L’economia afghana si sgonfia come un pallone bucato: in Bosnia, dopo le guerre degli anni Novanta, la comunità internazionale aveva speso circa 4.4 miliardi di dollari per ricostruire il paese, con discreti risultati (ma il punto di partenza, in termini di capitale umano, era diverso). In Afghanistan non resta niente, se non i Talebani che ora riprendono un paese appena più sviluppato di quello che avevano guidato fino al 2001.

Il monito per l’Occidente è duplice. Primo: esportare la democrazia con le bombe non funziona, ma neppure con i fiumi di denaro. Il cosiddetto nation building, come la crescita economica, è un fenomeno endogeno, che si può favorire, sostenere, ma non imporre con tempi e ritmi dettati dall’esterno.
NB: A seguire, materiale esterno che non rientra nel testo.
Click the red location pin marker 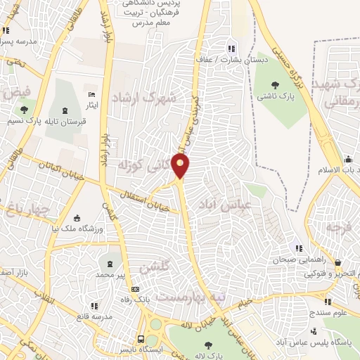(x=181, y=165)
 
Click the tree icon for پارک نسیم (x=25, y=109)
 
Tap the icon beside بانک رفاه (x=136, y=288)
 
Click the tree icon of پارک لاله (x=209, y=345)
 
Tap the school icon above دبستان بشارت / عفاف (x=231, y=49)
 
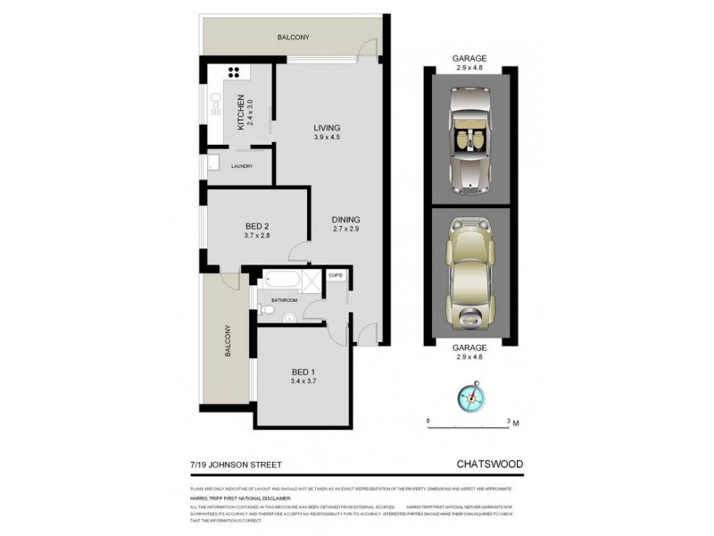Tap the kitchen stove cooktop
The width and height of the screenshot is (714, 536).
pos(237,74)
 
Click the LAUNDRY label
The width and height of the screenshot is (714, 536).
pos(241,167)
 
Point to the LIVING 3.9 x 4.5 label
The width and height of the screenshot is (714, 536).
pos(327,132)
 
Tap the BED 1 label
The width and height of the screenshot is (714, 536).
pos(304,376)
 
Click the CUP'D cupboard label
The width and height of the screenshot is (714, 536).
pos(336,275)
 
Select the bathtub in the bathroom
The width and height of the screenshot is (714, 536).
pos(274,282)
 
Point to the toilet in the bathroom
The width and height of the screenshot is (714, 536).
pos(266,311)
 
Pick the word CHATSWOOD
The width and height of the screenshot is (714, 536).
pos(490,464)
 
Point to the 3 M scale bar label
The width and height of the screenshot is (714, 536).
pos(511,421)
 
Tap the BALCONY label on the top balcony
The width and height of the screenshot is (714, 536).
pos(293,37)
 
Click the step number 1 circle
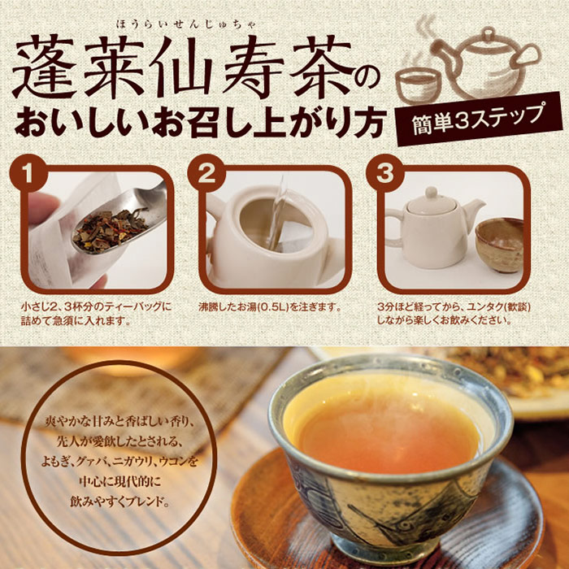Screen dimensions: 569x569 [x=28, y=173]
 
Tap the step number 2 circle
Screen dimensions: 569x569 [x=206, y=173]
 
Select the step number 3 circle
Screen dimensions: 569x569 [x=385, y=173]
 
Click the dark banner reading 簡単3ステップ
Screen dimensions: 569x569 [x=479, y=119]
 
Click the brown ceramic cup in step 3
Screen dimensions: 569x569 [x=500, y=244]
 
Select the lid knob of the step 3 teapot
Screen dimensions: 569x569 [x=432, y=192]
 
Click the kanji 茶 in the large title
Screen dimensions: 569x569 [x=321, y=65]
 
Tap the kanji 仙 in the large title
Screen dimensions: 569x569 [x=180, y=65]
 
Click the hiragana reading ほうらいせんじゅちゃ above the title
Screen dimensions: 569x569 [x=186, y=24]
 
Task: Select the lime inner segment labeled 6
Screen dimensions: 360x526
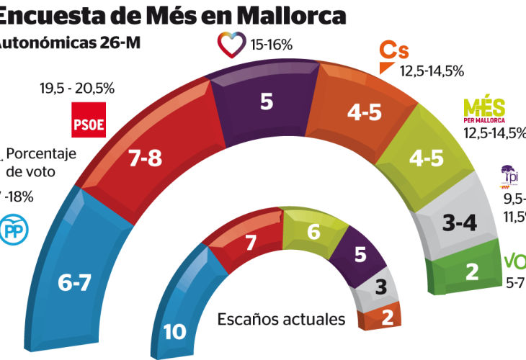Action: coord(313,232)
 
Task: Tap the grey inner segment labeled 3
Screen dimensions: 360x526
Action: coord(380,289)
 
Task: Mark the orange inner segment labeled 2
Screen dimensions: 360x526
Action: coord(385,318)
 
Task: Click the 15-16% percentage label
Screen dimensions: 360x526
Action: coord(271,45)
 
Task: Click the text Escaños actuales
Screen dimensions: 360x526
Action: coord(282,318)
Secondo monito, questo generale e legato alle economie occidentali post-Covid: immettere enormi capitali in una economia dalle basi fragili non genera sviluppo ma soltanto sprechi e corruzione, mascherati da una fiammata effimera di benessere. Vale anche per l’Italia che pregusta i 200 miliardi del Recovery Plan europeo.